Dr. Ebaugh warns physicians against using psychiatric jargon or other technical lingo on patients: "Hiding your own ignorance behind the mask of scientific verbiage is more frequently depressive rather than impressive to the patient . . ." The patient should have his illness straightforwardly explained. Psychiatrist Ebaugh is particularly scornful of:
The Doodler. One species of physician is often unaware of the effect that his anxiety may have upon the patient: "If you are anxiously beating out an SOS with your fingers on the desk, or doodling with agitation while verbally reassuring a hypertensive patient . . . the patient will understand what you are doing and reject what you are saying."
The Doubter. Sometimes the doctor's anxiety is vented in hostility. When he says ". . . Damn neurotic--nothing wrong with him," Dr. Ebaugh believes that it can be translated as: "This patient is emotionally disturbed . . . I am doubtful of my own capabilities. By denying that the patient is sick, and depreciating him as being not worthwhile, I feel less threatened."
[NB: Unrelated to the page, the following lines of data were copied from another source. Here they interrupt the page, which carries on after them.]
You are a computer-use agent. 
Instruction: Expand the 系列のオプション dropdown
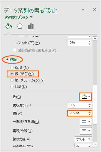click(x=19, y=17)
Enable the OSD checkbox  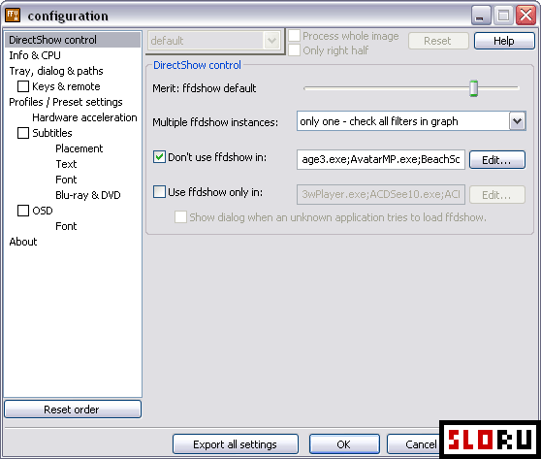coord(23,211)
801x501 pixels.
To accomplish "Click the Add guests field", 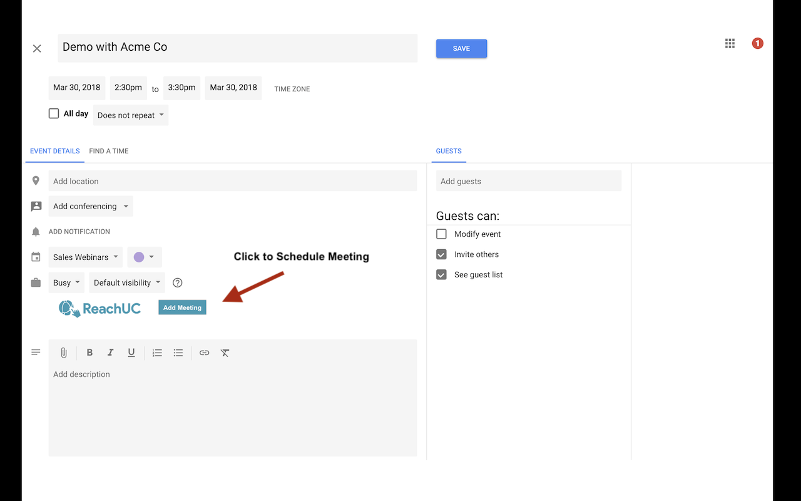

The Omnipotent. Sometimes, says Psychiatrist Ebaugh, a doctor has so much self-love that he must "preserve the illusion of omnipotence . . . the doctor who plays God." His patients, if they do not get better or do exactly what he says, "must bear the brunt of a revengeful Jehovah and assume full guilt for their failure to recover."
* From the Greek: iatros (physician) and gen-(producing).